After the relative lack of variety in recent days, today turned out to be rather special. It started with the inevitable shots of the young goslings. They're so cute that I can't resist taking pictures of them even though I already have far too many and the 'cute' season is only just beginning.
Some of the moorhens are nest-sitting so the appearance of some of the ugliest babies
in nature can't be too long. In the meantime, the adults are taking time out to have their annual jousting competitions. Incidentally, the chicks are a solid month later this year than previously.
I was planning to head back there at lunchtime, but mid-morning received an email from a colleague who had seen a fox on the edge of campus, out near the playing fields. Fox? Sighting? Yes, that's where I headed, more in hope than anticipation of any success. For about half an hour I couldn't spot anything and was beginning to question whether I had got the right location. Then I looked up onto a grassy slope in the distance and though it was barely visible to the naked eye there was just enough of a disturbance to the green swathes to make me look through the camera.

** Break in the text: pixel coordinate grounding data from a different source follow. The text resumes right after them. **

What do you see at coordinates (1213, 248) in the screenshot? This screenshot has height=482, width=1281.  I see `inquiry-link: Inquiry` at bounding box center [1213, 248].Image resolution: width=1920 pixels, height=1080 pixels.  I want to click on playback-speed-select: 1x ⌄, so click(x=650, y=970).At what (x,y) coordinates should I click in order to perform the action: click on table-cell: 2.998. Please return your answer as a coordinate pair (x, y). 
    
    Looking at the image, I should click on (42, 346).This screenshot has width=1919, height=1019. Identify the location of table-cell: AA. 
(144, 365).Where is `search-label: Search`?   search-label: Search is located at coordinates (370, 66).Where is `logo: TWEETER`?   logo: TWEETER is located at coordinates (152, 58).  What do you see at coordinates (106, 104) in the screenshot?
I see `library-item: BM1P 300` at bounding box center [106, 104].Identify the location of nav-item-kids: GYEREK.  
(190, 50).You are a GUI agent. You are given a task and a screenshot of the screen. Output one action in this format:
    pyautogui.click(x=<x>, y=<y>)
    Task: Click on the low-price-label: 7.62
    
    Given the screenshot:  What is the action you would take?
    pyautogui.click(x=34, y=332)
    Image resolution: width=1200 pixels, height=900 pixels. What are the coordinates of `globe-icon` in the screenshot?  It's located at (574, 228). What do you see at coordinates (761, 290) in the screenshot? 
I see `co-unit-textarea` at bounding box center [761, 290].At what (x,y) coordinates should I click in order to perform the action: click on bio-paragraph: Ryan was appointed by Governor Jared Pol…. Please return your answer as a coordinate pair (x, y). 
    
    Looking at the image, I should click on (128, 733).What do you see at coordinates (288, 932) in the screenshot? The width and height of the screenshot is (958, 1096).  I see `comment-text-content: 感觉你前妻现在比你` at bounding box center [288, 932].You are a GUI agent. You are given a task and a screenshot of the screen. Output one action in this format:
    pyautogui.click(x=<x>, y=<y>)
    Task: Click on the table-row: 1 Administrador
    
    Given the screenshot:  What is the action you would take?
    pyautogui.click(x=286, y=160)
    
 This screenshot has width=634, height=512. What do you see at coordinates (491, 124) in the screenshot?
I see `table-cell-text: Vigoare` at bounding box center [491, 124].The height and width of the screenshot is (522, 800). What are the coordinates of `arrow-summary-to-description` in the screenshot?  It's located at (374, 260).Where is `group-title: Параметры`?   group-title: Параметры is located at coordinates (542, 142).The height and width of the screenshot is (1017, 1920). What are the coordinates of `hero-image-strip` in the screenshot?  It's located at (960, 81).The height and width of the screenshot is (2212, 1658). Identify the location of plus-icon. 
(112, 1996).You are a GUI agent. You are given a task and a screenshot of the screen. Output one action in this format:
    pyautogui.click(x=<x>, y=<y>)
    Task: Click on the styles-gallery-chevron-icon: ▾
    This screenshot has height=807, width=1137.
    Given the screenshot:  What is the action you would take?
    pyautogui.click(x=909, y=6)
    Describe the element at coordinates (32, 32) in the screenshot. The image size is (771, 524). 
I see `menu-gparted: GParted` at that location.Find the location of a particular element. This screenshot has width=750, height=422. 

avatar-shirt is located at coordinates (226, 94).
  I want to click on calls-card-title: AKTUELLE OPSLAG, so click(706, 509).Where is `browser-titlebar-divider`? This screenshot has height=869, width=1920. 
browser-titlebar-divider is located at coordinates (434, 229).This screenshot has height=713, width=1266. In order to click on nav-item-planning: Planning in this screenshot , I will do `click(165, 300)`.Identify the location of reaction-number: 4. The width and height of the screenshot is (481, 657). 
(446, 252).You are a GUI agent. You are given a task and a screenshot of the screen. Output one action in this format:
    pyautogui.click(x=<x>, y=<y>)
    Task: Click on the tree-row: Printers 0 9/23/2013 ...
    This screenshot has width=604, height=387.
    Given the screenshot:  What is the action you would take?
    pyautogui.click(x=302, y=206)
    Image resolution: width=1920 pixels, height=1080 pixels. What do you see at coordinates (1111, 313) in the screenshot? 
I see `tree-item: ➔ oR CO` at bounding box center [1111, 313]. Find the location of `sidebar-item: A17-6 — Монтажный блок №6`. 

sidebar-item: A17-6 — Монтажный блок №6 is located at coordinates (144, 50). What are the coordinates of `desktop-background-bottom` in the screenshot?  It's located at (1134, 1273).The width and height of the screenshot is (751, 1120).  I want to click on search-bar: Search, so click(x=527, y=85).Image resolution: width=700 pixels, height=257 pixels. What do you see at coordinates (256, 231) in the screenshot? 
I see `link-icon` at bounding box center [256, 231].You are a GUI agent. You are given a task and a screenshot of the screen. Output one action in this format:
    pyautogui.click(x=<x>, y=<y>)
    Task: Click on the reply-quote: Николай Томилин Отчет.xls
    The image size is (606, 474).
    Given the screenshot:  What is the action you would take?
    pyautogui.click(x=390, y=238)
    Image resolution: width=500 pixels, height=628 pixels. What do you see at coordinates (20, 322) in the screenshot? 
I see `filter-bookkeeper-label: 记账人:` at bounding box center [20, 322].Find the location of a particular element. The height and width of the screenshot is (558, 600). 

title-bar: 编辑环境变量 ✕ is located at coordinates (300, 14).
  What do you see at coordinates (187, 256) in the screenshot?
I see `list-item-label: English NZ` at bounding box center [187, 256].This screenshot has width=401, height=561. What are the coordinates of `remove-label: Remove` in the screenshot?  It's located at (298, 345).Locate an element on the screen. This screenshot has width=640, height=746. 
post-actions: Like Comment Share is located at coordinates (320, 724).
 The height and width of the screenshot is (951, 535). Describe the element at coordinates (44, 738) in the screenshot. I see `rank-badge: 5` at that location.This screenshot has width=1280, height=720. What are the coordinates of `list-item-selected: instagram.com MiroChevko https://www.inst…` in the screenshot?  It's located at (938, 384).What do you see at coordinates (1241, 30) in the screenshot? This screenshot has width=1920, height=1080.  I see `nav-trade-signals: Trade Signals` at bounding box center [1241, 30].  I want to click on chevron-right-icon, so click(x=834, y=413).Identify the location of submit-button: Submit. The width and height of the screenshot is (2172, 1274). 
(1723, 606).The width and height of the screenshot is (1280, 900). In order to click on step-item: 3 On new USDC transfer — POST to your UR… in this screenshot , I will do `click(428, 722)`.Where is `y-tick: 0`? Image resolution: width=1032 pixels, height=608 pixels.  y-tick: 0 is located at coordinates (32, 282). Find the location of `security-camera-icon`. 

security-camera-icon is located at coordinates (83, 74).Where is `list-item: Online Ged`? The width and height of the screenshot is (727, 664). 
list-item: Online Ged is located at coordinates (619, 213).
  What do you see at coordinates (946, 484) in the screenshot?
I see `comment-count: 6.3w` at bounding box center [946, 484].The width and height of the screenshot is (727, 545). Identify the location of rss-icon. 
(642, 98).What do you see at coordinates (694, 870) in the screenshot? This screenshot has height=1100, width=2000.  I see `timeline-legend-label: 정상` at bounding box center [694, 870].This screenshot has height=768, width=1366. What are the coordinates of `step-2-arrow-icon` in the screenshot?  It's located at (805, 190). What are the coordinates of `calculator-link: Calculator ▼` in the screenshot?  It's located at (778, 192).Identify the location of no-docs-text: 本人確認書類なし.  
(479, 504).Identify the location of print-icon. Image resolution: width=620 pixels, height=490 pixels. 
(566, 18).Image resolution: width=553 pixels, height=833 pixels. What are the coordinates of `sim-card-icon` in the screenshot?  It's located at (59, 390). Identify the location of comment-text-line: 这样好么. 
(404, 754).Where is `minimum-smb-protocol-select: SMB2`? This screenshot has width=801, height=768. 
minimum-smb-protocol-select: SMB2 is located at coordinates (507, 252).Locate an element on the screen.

At that kind of distance I can't expect much from the shots, but it's a start. I did move in closer once it was out of sight, but that was it for the day. I'll be back there next week if the weather holds.
The next sequence was grabbed (again at a stupidly long range) as I headed back to work. It's a buzzard being mobbed by a couple of crows.
About a week ago (I'm being really lazy in not checking exactly when) I mentioned that a herring gull had nested outside a colleagues window. I checked out the location again today, but this time from the outside (from the safety of a rooftop veranda). Here she is, and the location should make for some great opportunities to photograph the chicks when they arrive.
I'm slipping behind with video clips, but can confirm that last night's footage shows that we still have four young cubs and three adult foxes visiting.Camera note: fox, buzzard, moorhen and first gosling shot taken with the Canon 7D and EF 400mm f/5.6L USM lens. The rest were taken with the EF 200mm f/2.8L II USM lens.